In 1940, France, threatened with total annexation by Nazi Germany, signed an armistice agreement with Germany that placed the French government in Vichy France and divided the country into an occupied and unoccupied zone. The Armistice also requisitioned the rolling stock of the SNCF—French National Railways—which became a significant arm in the German effort, transporting soldiers, goods, and over 75,000 deportees crammed into merchandise wagons toward Nazi extermination camps. Between 3,000-5,000 survived. Of the roughly 400,000 SNCF employees, Nazis murdered a couple of thousand for resistance or alleged in subordination. Railway men who resisted the Germans also often has to resist their employer as well. After the liberation of French at the end of WWII, the company—not simply the brave individuals -- received France’s Medal of Honor for its alleged role in the ultimate defeat of the Germans. This medal, along with other postwar propaganda in the form of films and books, instilled a singular narrative about the company’s heroic wartime role. This narrative continued uninterrupted until the 1980s. Those who returned, along with the relatives of many who did not, increasingly challenge the company’s simplified wartime narrative. In the 1990s, lawsuits against the company began in France and continue through 2016 in the United States. In response, the SNCF made efforts to intertwine story of deportation with the company narrative of resistance. One key forum for this attempt was a colloquium held in 2000 at the Assemblée Nationale in Paris.

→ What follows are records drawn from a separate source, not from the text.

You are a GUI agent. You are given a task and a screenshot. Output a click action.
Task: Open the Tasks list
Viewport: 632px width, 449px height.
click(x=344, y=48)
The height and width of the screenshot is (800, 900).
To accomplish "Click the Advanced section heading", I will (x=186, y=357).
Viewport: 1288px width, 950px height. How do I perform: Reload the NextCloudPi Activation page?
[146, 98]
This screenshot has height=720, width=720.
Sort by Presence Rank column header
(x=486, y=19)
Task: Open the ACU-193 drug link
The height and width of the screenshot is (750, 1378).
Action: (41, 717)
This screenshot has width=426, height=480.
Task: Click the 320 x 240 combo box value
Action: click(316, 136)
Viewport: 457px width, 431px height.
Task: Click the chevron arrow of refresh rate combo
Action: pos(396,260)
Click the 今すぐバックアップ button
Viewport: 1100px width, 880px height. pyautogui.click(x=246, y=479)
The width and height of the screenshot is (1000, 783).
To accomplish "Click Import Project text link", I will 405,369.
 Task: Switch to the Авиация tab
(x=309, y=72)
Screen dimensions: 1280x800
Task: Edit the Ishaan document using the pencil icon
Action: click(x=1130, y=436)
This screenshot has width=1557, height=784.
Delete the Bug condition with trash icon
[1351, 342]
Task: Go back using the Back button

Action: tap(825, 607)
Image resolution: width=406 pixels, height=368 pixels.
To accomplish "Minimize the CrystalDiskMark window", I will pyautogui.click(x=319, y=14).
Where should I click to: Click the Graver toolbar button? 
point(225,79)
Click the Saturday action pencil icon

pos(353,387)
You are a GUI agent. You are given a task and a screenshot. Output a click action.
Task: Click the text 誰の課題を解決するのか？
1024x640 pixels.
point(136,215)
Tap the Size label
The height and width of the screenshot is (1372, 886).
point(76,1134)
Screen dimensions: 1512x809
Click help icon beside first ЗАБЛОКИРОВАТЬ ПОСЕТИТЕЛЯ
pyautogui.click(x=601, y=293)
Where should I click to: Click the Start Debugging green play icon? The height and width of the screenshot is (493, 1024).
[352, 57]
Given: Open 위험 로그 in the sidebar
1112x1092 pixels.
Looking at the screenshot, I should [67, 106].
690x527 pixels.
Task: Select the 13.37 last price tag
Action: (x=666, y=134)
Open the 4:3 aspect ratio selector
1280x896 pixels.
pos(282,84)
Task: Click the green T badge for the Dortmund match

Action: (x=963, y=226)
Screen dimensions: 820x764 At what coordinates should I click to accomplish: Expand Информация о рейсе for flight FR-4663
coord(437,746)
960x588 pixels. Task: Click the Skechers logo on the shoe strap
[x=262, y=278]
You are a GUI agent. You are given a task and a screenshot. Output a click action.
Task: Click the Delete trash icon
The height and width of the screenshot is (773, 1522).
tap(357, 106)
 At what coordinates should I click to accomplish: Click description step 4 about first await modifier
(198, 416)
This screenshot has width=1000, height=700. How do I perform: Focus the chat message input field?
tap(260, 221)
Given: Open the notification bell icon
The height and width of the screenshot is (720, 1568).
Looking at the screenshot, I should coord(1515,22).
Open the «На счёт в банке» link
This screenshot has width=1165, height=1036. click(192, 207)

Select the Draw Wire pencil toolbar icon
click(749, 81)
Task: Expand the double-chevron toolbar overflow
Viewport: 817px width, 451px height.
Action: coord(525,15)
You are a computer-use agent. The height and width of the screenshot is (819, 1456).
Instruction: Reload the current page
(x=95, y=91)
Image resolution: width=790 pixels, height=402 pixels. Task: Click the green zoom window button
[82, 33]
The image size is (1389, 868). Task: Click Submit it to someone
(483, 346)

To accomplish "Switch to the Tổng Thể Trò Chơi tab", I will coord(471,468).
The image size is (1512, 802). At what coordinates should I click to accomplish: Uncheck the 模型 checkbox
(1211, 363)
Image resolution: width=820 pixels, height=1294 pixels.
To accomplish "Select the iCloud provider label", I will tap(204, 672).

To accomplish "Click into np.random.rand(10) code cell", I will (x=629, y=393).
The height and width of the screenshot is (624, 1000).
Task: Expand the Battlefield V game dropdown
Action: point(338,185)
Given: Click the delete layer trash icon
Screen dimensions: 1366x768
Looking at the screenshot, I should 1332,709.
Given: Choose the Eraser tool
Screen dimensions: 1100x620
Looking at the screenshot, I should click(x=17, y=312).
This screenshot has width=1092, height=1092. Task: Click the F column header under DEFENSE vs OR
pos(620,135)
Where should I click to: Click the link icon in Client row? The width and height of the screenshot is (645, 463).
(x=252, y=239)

That colloquium is examined here through the lenses of three forms of narrative analysis: structural, functional, and post-structural. Each analytic frame illuminates different challenges to that colloquium’s attempts at revising history through altering a mystified institutional narrative. Through the analysis of this case, the author establishes the power of these analytic frameworks when examining problematic discursive spaces that hold in place master narratives and limit moral work.